カーラの結婚宣言

1999/10/26 ブエナビスタ試写室
ジュリエット・ルイスが家族から自立して行く知的障害者を演じる。
監督・脚本・原案はゲイリー・マーシャル。by K. Hattori


 『ケープ・フィアー』で注目され、『カリフォルニア』『ギルバート・グレイプ』『ナチュラル・ボーン・キラーズ』などでハリウッド・ナンバーワンの若手女優に成長したものの、最近はすっかり姿を見せなくなっていたジュリエット・ルイスの主演復帰作。軽度の知的障害を持つカーラという女性が、家族と離れて自立して行く様子を丁寧に描いている。監督・脚本のゲイリー・マーシャルは、つい先日『プリティ・ブライド』が日本公開されたばかりですが、僕はこの『カーラの結婚宣言』の方が面白いと思った。一方はロマコメで一方はドラマですから単純に比較してもしょうがないのですが、エピソードのきめ細かさではこちらの方が一枚上手かもしれない。マーシャル監督は人物造形に巧みな腕前を持っていますが、『カーラ』に比べると『プリティ』には平板なキャラクターが多いように思えます。例えば、ジュリア・ロバーツの元婚約者たちとかね……。

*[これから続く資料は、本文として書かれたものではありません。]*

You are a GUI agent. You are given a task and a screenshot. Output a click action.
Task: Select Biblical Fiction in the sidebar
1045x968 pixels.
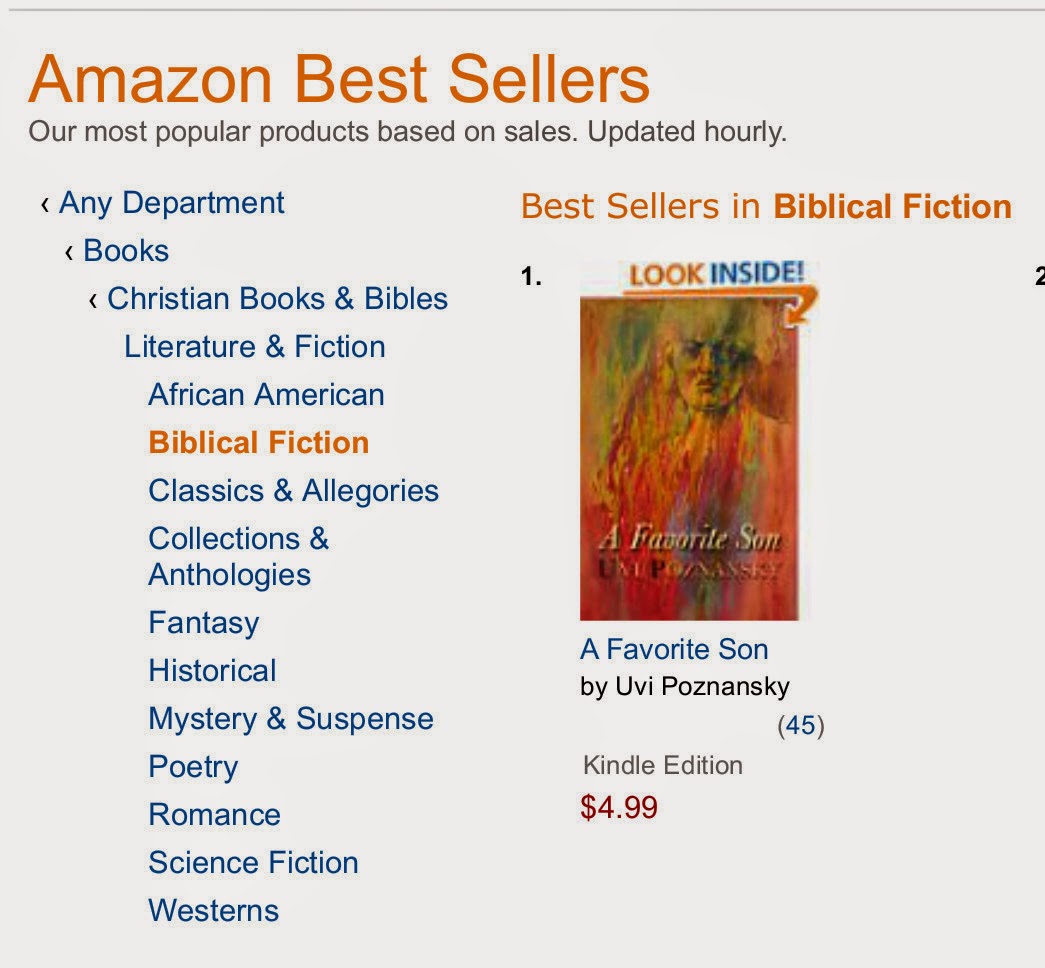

 知的障害を持つカーラは、子供の頃から家族と離れ、彼女のような子供を受け入れてくれる全寮制の学校で暮らしていた。学校を卒業し久しぶりに我が家に戻った彼女は、家族からの心のこもった歓迎を受ける。特に母親はカーラのことが可愛くて仕方がない。彼女は一度娘を手放した負い目を取り戻すかのように、あれこれとカーラに世話を焼こうとする。ところがカーラ本人は、高校卒業の資格を取るため職業訓練校に行きたいと言うのだ。母は大反対するが、他の家族の後押しで学校通いを始めるカーラ。彼女は学校で自分と同じ障害を持つダニエルという青年と出会い、彼がアパートで一人暮らしをしていると聞いて、自分も家族から独立したいと考える。

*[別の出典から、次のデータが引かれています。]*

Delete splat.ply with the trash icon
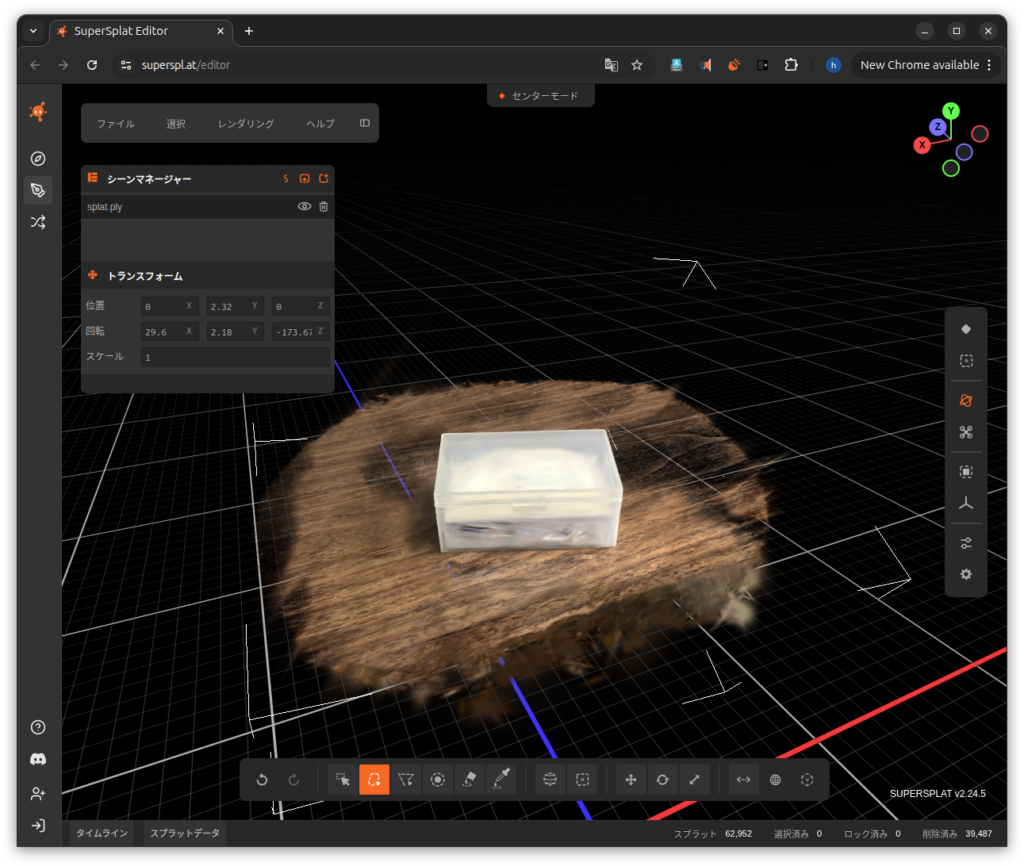 323,207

 学校の卒業、さらに上級の学校への進学、家から離れての一人暮らし、恋人の出現、そして結婚と、進む道筋そのものは普通の女の子と少しも変わらない。ところがカーラが知的障害を持っていることから、母親のエリザベスは娘が心配で心配でしょうがないのです。父親や姉たちは、カーラがカーラなりの生き方を見つけ、幸せになることを願っている。母もカーラの幸せを願いながら、自分がカーラより先回りして娘の幸せを見つけてやらねばという義務感に駆られているのです。

 知的障害を持つ人の社会的自立や、セックスや結婚についての問題など、生々しいテーマを描きながらも、映画そのものは生臭くなっていません。これは主人公テイト一家を、裕福な家庭に設定したことが大きい。テイト家は経済的にゆとりがあるから、家族全員がカーラのことを、家庭内の他の要素と切り離して考えることができる。生活が貧しかったりすると、知的障害者はもっと惨めな状態に置かれてしまうでしょう。映画はそうした普通の障害者の境遇を、ダニエルという人物に代弁させている。脚本を作る段階できちんと気配りしているのです。

 ジュリエット・ルイスはうるみがちな目がクルクルとよく動いて、じつにチャーミングでした。相手役のジョバンニ・リビージもがんばってますけどね……。